The majority of the plaintiff's complaints — including those concerning the vagueness of the school's standard of conduct, the School Board's reliance upon hearsay, the timing of his hearing, and the sufficiency of the evidence — are most relevant to his right to procedural due process. To consider those complaints, however, the Court must first find that the plaintiff is being deprived of liberty or property by the defendant. If not, no procedural protections were "due" to the plaintiff under the Constitution. Board of Regents v. Roth, 408 U.S. 564, 92 S.Ct. 2701, 33 L.Ed.2d 548 (1972).

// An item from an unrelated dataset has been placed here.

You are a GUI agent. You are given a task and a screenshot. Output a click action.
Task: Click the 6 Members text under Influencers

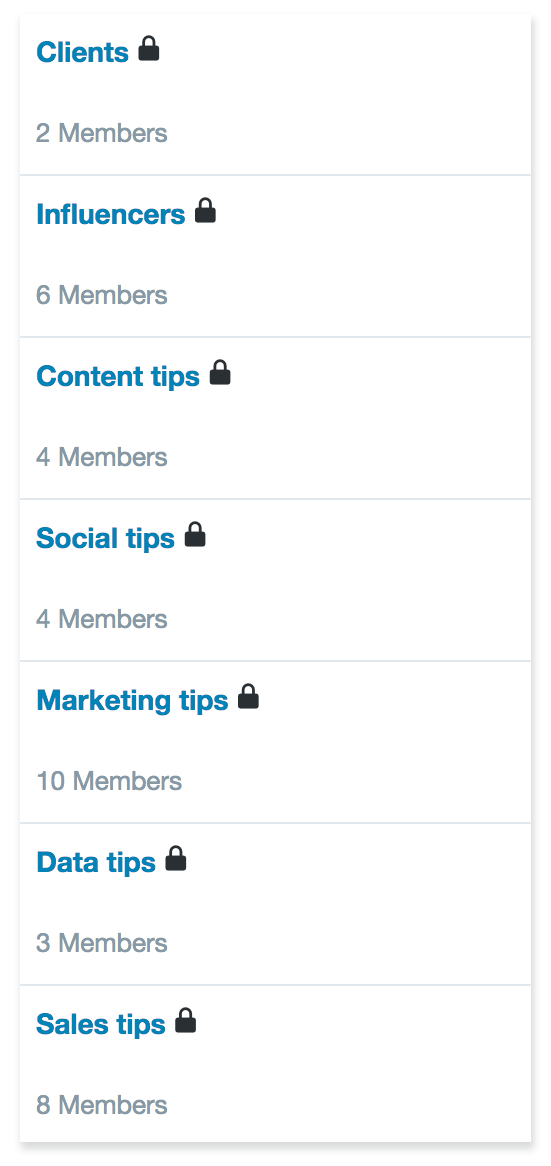pyautogui.click(x=102, y=296)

The Supreme Court has consistently held that the existence of a protected liberty or property interest does not depend upon the seriousness of the loss the plaintiff would suffer as a result of the government's action. "To determine whether due process requirements apply in the first place, we must look not to the `weight' but to the nature of the interest at stake." Smith v. Organization of Foster Families, 431 U.S. 816, 841, 97 S.Ct. 2094, 2107, 53 L.Ed.2d 14 (1977); Roth, 408 U.S. at 571, 92 S.Ct. at 2706. The critical question is whether the

671 F. Supp. 631
plaintiff has a legitimate claim that he is entitled to participate and not a "mere expectation" that he will be permitted to do so. Roth, id.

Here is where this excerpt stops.